Items on finding words and elements

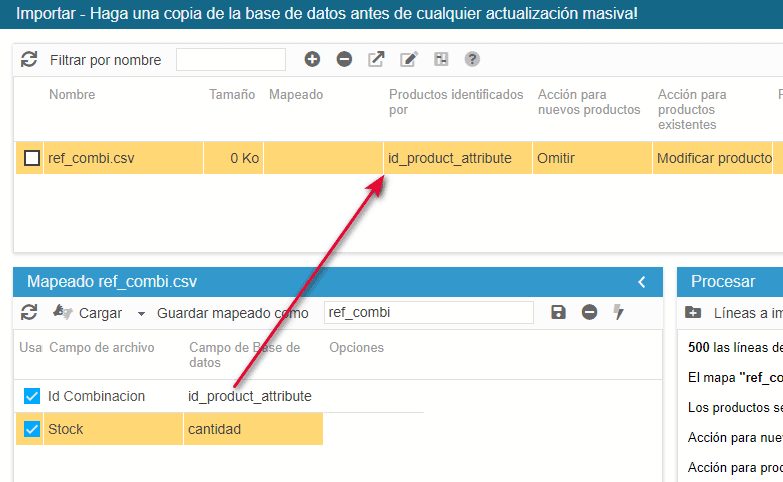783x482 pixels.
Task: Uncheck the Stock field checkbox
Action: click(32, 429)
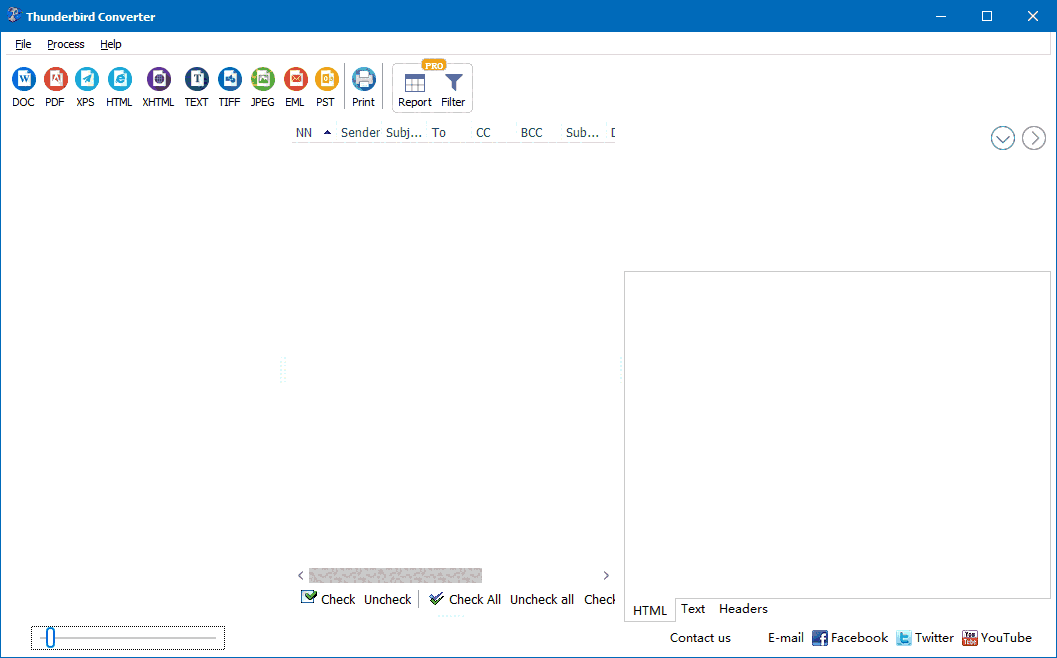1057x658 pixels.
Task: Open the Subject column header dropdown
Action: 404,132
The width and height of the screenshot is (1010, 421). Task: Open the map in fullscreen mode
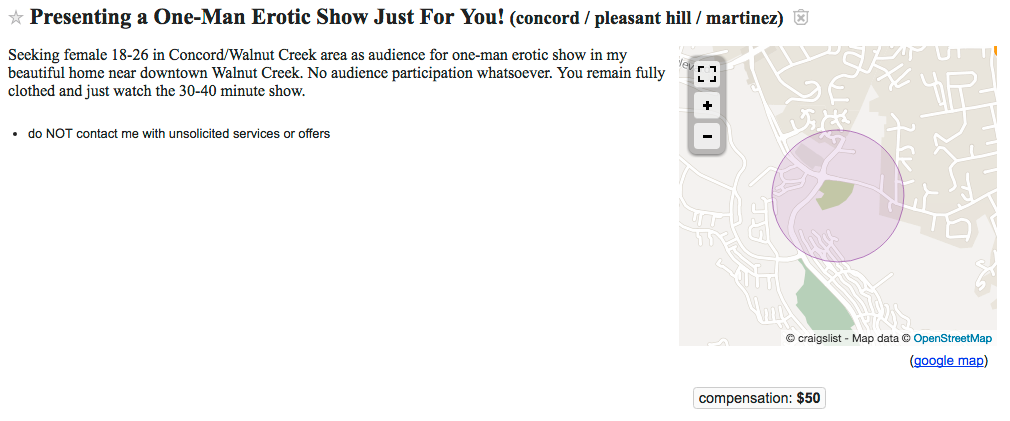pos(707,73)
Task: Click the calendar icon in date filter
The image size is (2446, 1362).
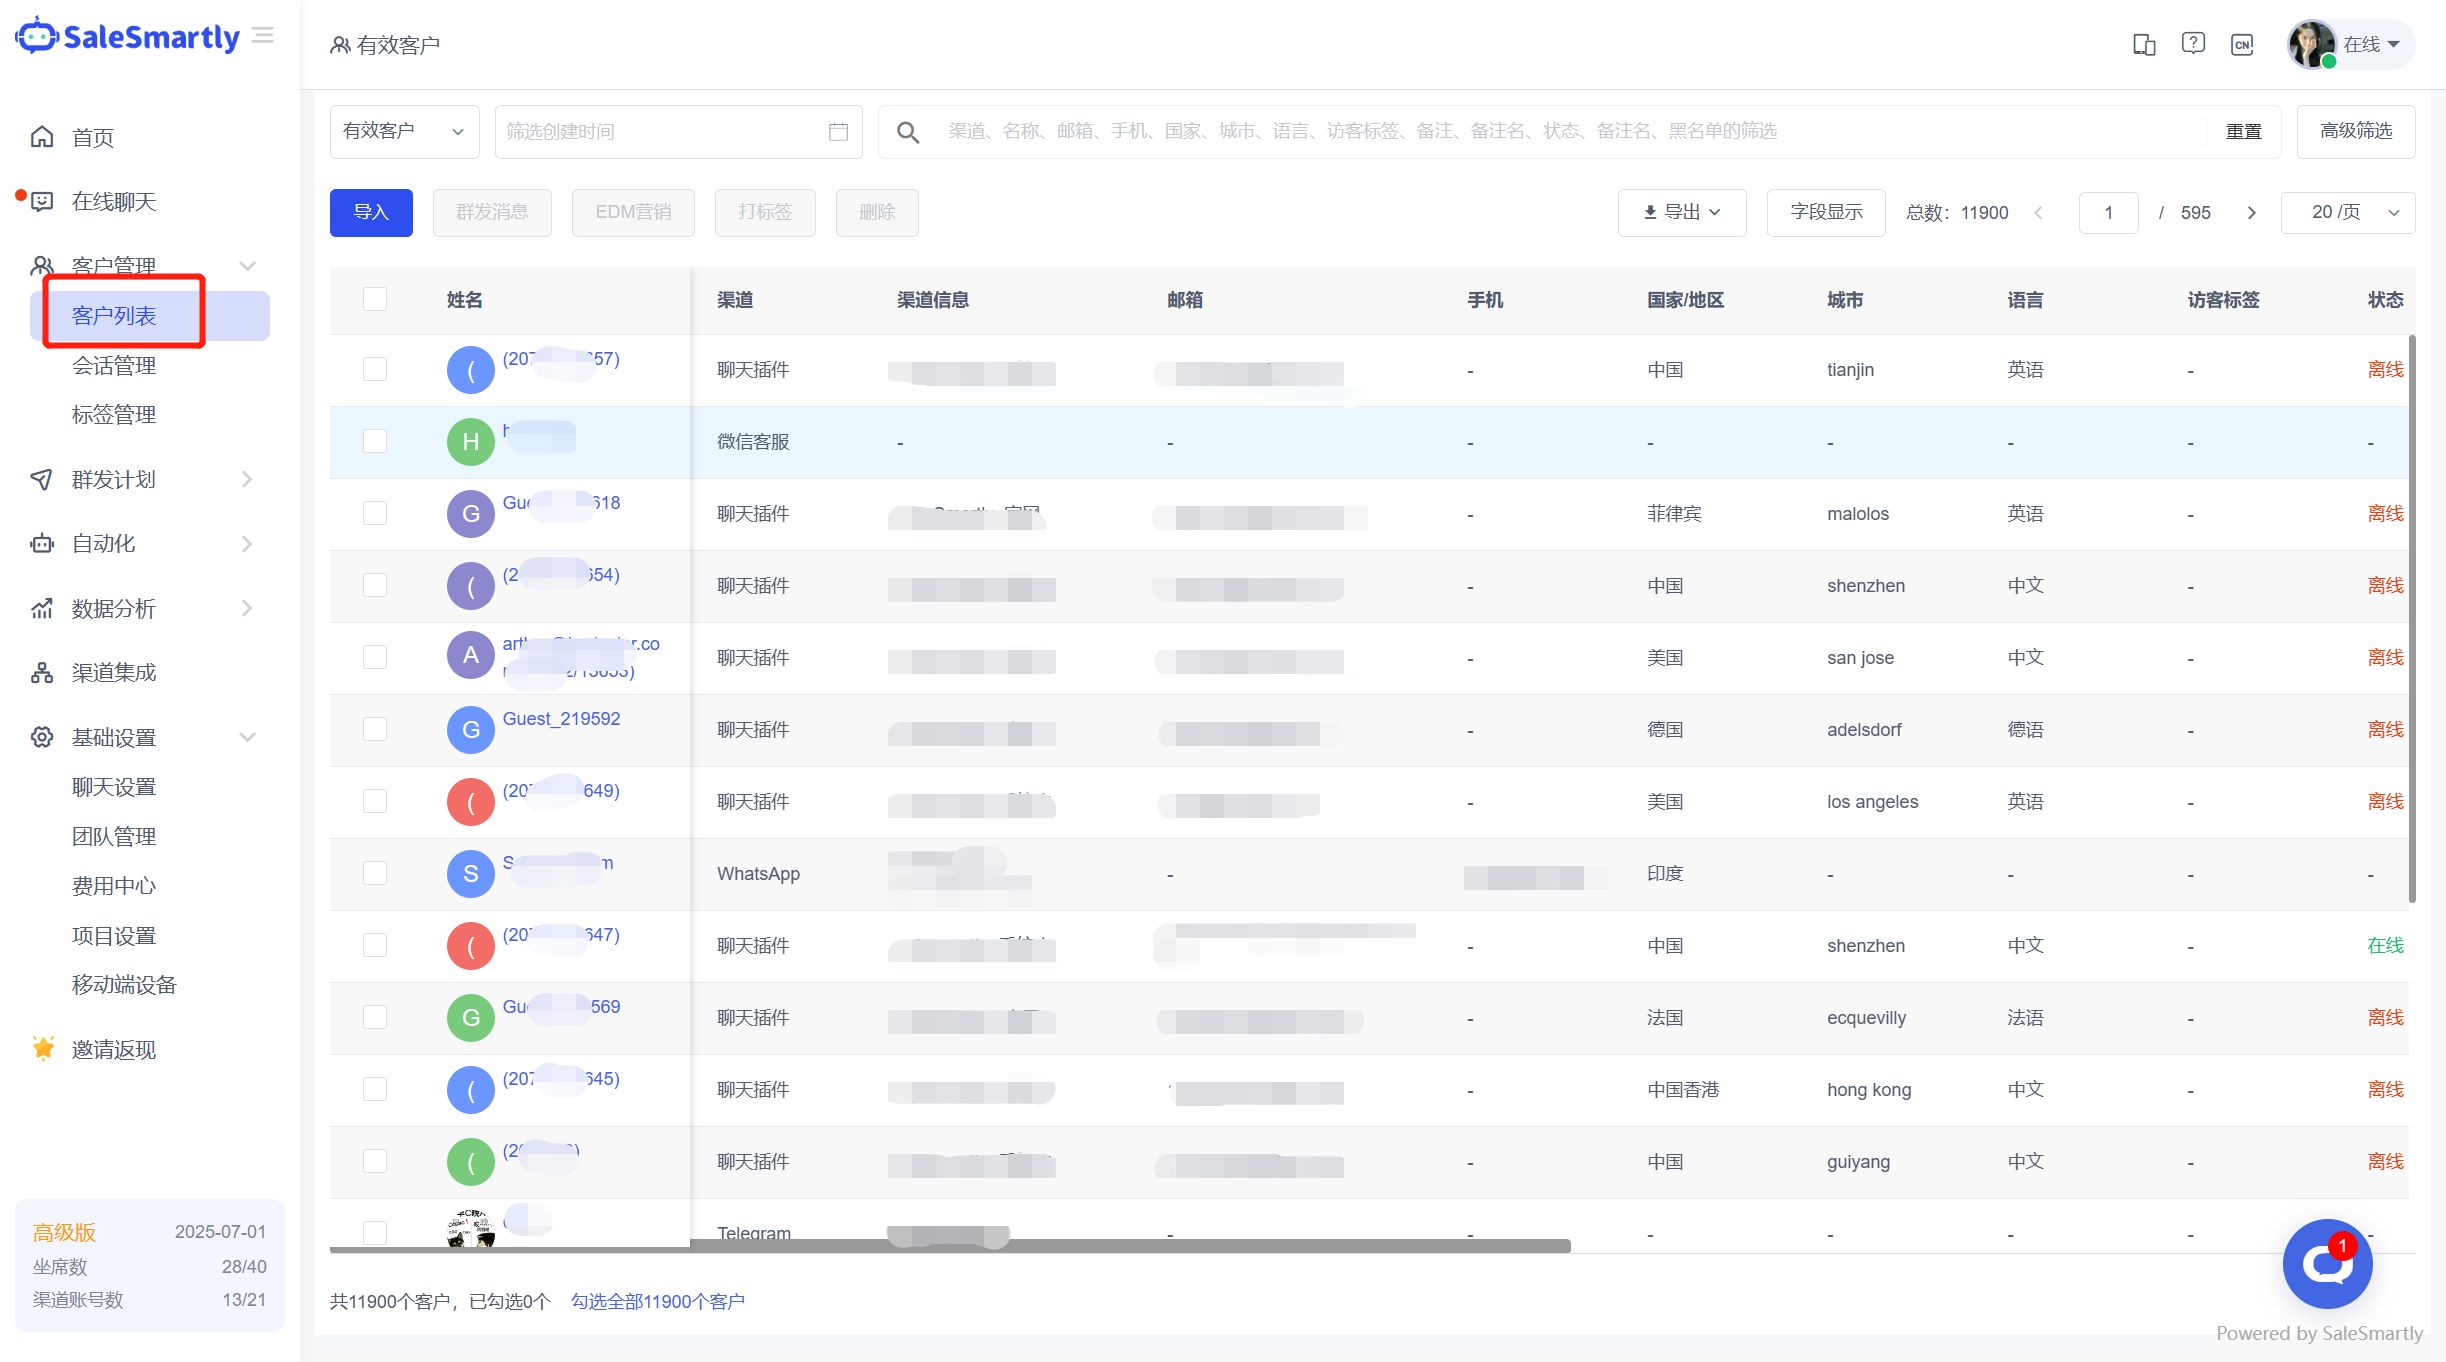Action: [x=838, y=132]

Stated goal:
Write out the items above again, replacing "calendar icon" with "calendar button" and keeping everything else the same. Leave out the pictures.

Final result:
783x482 pixels.
Task: Uncheck the Stock field checkbox
Action: click(32, 429)
1057x658 pixels.
Task: Open the Subject column header dropdown
Action: 404,132
The width and height of the screenshot is (1010, 421). Task: Open the map in fullscreen mode
pos(707,73)
Task: Click the calendar button in date filter
The image size is (2446, 1362).
Action: [x=838, y=132]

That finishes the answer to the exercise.